Write out every line exactly, from the first line of the records below through the line that contains "Given: Click Zoom Extents in graphics toolbar".

(Stored items)
[Start of section]

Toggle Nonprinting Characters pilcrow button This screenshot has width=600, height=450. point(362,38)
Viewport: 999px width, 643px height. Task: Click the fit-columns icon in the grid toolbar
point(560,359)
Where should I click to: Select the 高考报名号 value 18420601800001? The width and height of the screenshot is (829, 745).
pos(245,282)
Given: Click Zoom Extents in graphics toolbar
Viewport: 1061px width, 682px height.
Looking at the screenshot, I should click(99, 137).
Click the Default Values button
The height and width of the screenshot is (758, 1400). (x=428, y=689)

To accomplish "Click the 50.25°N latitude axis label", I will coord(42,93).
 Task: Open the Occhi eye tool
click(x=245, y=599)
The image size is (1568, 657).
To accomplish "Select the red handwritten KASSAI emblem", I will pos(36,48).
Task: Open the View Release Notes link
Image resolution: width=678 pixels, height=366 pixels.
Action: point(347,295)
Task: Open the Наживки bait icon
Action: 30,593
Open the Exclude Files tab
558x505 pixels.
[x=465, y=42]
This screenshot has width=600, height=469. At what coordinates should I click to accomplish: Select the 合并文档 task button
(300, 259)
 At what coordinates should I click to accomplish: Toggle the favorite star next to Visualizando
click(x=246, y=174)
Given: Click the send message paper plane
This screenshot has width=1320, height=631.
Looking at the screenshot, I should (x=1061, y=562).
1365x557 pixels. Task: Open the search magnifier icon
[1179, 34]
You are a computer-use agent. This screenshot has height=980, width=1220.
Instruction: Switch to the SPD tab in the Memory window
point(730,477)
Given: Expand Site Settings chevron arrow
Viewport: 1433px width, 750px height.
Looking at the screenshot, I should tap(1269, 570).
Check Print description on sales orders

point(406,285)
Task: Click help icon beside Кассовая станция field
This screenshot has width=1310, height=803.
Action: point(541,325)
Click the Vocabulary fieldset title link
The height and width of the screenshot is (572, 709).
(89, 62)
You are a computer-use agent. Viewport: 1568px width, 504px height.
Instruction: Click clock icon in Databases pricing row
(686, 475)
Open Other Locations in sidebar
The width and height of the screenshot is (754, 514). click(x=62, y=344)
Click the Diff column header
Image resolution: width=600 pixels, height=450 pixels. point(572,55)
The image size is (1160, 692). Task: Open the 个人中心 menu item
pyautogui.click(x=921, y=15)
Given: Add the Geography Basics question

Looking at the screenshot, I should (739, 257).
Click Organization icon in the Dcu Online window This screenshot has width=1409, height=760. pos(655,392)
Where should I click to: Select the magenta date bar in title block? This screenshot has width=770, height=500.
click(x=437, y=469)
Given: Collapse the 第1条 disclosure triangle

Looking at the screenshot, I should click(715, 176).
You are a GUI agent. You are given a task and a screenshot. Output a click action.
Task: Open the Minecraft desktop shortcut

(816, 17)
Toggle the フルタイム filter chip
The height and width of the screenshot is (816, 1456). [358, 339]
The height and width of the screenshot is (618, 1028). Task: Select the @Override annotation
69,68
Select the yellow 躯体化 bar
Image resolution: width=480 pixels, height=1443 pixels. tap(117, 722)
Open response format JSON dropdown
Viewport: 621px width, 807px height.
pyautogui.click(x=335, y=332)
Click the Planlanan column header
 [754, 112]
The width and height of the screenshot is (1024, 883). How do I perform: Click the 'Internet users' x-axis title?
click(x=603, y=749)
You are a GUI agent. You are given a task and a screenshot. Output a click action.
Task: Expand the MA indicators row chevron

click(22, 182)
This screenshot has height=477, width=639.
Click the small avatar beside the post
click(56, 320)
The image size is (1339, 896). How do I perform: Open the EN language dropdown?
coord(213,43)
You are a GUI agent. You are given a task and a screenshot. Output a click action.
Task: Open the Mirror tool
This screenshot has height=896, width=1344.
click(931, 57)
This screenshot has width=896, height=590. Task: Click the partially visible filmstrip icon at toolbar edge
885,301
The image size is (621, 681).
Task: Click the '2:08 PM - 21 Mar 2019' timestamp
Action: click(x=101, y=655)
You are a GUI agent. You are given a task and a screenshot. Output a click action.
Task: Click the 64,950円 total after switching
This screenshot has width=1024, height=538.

[End of section]

> _Result of the task_
Toggle Nonprinting Characters pilcrow button This screenshot has width=600, height=450. point(362,38)
Viewport: 999px width, 643px height. Task: Click the fit-columns icon in the grid toolbar
point(560,359)
Where should I click to: Select the 高考报名号 value 18420601800001? The width and height of the screenshot is (829, 745).
pos(245,282)
Given: Click Zoom Extents in graphics toolbar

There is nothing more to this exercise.